How did physical nature on the cosmic scale begin? What are the dimensions of the universe? These remain the two most persistent and expansive scientific questions in the collective mind of humanity. Logically, they seem to be related to each other, as they also lead to "Why are we here?" and other introspective queries. In the first half of the twentieth century, the probing for the answer to these questions reached a high point of investigative conclusions. Larger telescopes, advances in detailed photography and experimentally sophisticated spectroscopic methods, and mathematical technique provided concrete means to explore the greatest challenge to human understanding, the universe. Through about mid-nineteenth century, astronomers had catalogued stars, methodically studied the solar system, and wondered at the unexplained sights of deep space. From there on the structure of the universe and its extent became the major thrusts of specialized astronomical disciplines, cosmology and astrophysics. The result would be momentous: not only the discovery that the universe was many times larger than traditionally thought but also expanding outward at astonishing speeds approaching that of light.

Background

Nineteenth-century English astronomers father and son William (1738-1822) and John (1792-1871) Herschel theorized beyond the acceptance of a uniform distribution of stars around the Milky Way, often simply called the Galaxy. They instituted a methodical study of the "structure of the heavens." Telescopes were reaching the size at which the cosmic fuzzy patches of light, the "star clouds and nebulae," some known since ancient times, were demanding investigation. Both the philosopher Immanuel Kant (1724-1804) and astronomer Pierre Laplace (1749-1827) had suggested these were "island universes," independent star systems beyond the Milky Way.
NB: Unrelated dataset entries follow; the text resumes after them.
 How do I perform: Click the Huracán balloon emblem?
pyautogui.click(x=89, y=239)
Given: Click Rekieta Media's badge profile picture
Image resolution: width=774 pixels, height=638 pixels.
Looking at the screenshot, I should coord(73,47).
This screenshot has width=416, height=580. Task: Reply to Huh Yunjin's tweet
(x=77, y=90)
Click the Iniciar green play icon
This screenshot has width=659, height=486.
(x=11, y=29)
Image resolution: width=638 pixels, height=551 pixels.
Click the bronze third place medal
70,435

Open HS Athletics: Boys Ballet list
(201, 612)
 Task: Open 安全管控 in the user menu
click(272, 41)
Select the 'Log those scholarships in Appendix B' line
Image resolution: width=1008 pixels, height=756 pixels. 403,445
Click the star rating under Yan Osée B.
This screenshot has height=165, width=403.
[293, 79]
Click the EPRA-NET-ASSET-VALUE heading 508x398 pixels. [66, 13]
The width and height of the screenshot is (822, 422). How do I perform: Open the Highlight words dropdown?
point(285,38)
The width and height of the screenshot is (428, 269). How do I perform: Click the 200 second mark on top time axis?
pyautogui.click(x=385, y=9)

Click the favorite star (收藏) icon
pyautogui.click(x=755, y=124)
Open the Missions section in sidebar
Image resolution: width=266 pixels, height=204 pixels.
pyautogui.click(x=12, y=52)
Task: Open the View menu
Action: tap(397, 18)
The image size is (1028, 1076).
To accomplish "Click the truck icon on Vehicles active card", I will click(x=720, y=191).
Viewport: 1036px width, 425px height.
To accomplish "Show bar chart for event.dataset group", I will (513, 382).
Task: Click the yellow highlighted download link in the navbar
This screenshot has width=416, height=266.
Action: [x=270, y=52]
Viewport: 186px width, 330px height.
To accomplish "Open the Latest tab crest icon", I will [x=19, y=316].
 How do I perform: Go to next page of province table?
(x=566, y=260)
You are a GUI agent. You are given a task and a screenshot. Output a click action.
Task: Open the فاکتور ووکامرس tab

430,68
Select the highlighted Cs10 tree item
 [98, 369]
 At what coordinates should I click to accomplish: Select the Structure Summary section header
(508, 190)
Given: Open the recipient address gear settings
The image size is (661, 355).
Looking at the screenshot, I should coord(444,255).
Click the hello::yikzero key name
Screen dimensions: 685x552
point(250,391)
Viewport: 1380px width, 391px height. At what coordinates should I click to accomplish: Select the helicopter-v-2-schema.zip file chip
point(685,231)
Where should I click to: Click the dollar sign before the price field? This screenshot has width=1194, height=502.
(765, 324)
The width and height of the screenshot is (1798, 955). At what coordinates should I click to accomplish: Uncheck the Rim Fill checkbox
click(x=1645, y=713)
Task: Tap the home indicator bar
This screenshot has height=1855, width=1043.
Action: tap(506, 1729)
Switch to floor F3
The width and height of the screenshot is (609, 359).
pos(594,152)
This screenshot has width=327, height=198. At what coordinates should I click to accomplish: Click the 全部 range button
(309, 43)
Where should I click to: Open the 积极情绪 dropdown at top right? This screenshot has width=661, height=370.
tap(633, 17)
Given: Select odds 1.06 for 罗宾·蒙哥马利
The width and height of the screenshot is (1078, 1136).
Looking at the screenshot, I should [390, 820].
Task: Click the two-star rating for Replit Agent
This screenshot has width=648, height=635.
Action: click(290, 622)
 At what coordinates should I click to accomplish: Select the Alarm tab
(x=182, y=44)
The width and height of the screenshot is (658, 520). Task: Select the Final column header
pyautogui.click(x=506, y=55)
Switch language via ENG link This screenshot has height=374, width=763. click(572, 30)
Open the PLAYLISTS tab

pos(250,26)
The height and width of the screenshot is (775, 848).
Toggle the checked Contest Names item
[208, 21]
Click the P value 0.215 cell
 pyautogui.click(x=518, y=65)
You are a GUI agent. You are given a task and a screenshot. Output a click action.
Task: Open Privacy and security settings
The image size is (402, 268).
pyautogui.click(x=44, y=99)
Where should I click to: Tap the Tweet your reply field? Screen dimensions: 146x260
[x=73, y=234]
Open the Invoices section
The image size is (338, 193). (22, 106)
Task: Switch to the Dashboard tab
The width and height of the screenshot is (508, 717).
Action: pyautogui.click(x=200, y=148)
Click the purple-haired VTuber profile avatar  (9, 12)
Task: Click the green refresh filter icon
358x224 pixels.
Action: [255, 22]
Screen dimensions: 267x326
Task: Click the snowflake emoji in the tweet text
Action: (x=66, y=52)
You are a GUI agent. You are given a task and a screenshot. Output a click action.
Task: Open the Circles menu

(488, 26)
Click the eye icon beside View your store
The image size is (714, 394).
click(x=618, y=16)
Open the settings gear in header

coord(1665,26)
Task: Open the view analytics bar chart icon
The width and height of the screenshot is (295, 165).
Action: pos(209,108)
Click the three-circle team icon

These anomalies prompted the senior Herschel, who favored the "island universes" idea, to focus on revamping cosmic distances by recording relative distances to the stars based on observation of apparent brightness (apparent magnitude) of starlight. His observation showed that star distributions were more concentrated in the plane of the Milky Way—that is, the Galaxy was disk-shaped, perhaps like the nebulae he saw through his large telescopes. The younger Herschel concentrated on the study of what he called—anticipating the future—"extragalactic nebulae." Catalogues of stars gave way toward the end of the century to catalogues of nebulae much advanced on that of pioneer cataloguer Charles Messier (1730-1817). New spectrographic techniques were applied, an important realization being that the visible universe had the same chemical composition as analyzed on Earth. Many nebulae catalogued were gas clouds rather than galaxies and were spectrographically analyzed as such, discrediting the "island universe" concept. But intuition still kept the idea alive with observation and photography, important in providing a permanent record of astronomical observation.

By the turn of the twentieth century the mistake of erecting big reflectors with bad design in worse locations had been learned. The best operational reflectors in 1895, the Common telescope in England and the Crossley telescope of the University of California's Lick Observatory, were modest in size (about 36-in or 91.44-cm aperture) but doing important work. The Lick launched the first detailed photographic program of the so-called spiral nebulae. They appeared to be like the close Andromeda Nebula; their smaller size logically being a matter of much greater distance from the Milky Way. Into the new century two more pieces to the galactic puzzle of the Milky Way appeared: Johannes Hartmann (1865-1936) identified interstellar gas (1904), and Edward Barnard (1857-1923) did the same for interstellar dust (1909), the latter explaining areas that seemed without stars. And about 1910 the research on star brightness/temperature relationship of Ejnar Hertzsprung (1873-1967) and Henry Russell (1877-1957) resulted in the Main Sequence diagram of star types, which brought a tempering order to stellar astronomy.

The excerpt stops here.